>> start INPUT RECORDS

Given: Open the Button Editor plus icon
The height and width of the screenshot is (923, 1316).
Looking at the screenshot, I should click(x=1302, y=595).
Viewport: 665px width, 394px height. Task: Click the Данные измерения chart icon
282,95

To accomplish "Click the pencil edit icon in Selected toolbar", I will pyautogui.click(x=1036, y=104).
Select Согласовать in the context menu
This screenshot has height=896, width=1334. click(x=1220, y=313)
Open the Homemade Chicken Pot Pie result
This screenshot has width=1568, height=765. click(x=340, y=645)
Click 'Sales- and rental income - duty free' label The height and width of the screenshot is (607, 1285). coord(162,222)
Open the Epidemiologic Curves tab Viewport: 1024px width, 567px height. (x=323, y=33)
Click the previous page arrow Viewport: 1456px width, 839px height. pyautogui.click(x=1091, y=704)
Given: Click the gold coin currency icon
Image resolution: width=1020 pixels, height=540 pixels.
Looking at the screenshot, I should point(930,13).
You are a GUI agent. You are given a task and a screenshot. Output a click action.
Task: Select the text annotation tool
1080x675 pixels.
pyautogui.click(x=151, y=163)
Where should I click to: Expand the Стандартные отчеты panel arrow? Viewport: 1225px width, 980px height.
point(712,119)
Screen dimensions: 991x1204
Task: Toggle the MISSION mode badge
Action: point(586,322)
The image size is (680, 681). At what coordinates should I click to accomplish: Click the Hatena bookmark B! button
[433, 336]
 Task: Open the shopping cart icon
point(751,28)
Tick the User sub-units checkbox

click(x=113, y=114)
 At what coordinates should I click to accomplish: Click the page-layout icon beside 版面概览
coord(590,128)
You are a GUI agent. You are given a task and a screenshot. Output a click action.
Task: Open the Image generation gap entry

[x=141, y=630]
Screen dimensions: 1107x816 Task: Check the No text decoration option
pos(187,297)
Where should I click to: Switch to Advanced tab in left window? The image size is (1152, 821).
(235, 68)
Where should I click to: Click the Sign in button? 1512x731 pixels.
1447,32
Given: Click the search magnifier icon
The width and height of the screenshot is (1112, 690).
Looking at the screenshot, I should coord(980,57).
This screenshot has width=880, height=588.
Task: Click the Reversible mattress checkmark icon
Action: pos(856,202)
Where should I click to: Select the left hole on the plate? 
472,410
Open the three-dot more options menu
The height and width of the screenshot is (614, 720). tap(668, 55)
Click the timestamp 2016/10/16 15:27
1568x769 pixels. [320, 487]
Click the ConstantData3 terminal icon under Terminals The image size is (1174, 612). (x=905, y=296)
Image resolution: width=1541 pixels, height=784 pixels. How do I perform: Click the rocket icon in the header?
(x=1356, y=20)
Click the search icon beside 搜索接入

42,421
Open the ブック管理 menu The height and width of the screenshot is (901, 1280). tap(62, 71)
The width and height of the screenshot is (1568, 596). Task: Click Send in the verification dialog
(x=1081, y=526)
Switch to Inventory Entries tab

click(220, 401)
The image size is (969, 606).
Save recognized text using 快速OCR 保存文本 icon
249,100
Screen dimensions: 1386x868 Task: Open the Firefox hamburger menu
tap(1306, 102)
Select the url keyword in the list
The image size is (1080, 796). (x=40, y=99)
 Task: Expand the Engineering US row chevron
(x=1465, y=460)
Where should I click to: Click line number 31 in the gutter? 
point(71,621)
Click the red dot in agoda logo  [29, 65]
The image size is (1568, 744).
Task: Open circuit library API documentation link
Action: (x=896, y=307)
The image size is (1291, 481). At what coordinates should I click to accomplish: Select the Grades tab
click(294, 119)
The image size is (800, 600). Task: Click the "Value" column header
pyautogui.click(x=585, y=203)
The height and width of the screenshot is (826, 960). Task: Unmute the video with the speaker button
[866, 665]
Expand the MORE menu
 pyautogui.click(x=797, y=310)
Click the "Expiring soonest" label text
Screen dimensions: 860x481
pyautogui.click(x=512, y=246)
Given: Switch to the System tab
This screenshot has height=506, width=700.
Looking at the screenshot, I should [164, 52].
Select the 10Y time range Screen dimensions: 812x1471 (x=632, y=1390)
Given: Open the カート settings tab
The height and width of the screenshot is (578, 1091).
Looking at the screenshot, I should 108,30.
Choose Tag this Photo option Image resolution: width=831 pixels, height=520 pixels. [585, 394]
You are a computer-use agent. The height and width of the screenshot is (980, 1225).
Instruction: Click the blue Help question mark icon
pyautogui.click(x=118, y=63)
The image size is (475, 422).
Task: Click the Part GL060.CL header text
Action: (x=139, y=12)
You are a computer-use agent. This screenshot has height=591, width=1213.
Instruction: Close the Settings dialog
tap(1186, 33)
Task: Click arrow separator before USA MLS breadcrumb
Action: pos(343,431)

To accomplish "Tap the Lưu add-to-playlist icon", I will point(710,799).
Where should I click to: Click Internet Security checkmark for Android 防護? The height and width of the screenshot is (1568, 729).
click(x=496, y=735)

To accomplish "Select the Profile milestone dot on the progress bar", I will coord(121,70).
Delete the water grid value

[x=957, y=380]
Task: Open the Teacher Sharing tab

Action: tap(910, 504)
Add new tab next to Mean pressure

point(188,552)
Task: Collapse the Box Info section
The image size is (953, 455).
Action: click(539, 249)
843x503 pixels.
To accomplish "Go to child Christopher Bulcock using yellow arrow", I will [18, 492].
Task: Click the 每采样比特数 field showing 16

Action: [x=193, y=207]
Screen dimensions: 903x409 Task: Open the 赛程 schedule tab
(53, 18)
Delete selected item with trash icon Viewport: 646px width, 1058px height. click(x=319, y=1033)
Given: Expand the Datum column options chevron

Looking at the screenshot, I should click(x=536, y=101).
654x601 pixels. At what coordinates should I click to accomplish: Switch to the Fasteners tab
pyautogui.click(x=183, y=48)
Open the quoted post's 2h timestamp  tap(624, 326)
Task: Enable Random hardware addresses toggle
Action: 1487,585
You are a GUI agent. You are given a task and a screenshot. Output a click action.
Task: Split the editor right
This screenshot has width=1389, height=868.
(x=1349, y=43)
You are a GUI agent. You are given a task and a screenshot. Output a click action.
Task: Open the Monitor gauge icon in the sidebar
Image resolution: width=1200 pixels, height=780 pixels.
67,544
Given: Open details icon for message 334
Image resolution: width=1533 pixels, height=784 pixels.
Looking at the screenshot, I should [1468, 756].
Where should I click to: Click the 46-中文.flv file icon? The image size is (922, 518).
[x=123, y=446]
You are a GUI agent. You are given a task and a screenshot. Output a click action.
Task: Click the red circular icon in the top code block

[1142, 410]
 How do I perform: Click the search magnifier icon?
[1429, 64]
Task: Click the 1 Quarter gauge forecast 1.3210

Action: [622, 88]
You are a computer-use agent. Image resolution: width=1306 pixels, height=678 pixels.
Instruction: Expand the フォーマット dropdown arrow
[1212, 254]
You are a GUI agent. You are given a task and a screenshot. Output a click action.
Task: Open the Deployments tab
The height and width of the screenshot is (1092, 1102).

>> end INPUT RECORDS

TASK REQUIREMENTS: Reproduce the entries starting at the line containing "654x601 pixels. At" and ending at the final entry, replacing every "GUI agent" with "GUI assistant" and leaving everything else unchanged.

RESPONSE TO THE EXERCISE:
654x601 pixels. At what coordinates should I click to accomplish: Switch to the Fasteners tab
pyautogui.click(x=183, y=48)
Open the quoted post's 2h timestamp  tap(624, 326)
Task: Enable Random hardware addresses toggle
Action: 1487,585
You are a GUI assistant. You are given a task and a screenshot. Output a click action.
Task: Split the editor right
This screenshot has width=1389, height=868.
(x=1349, y=43)
You are a GUI assistant. You are given a task and a screenshot. Output a click action.
Task: Open the Monitor gauge icon in the sidebar
Image resolution: width=1200 pixels, height=780 pixels.
67,544
Given: Open details icon for message 334
Image resolution: width=1533 pixels, height=784 pixels.
Looking at the screenshot, I should [1468, 756].
Where should I click to: Click the 46-中文.flv file icon? The image size is (922, 518).
[x=123, y=446]
You are a GUI assistant. You are given a task and a screenshot. Output a click action.
Task: Click the red circular icon in the top code block

[1142, 410]
 How do I perform: Click the search magnifier icon?
[1429, 64]
Task: Click the 1 Quarter gauge forecast 1.3210

Action: [622, 88]
You are a computer-use agent. Image resolution: width=1306 pixels, height=678 pixels.
Instruction: Expand the フォーマット dropdown arrow
[1212, 254]
You are a GUI assistant. You are given a task and a screenshot. Output a click action.
Task: Open the Deployments tab
The height and width of the screenshot is (1092, 1102).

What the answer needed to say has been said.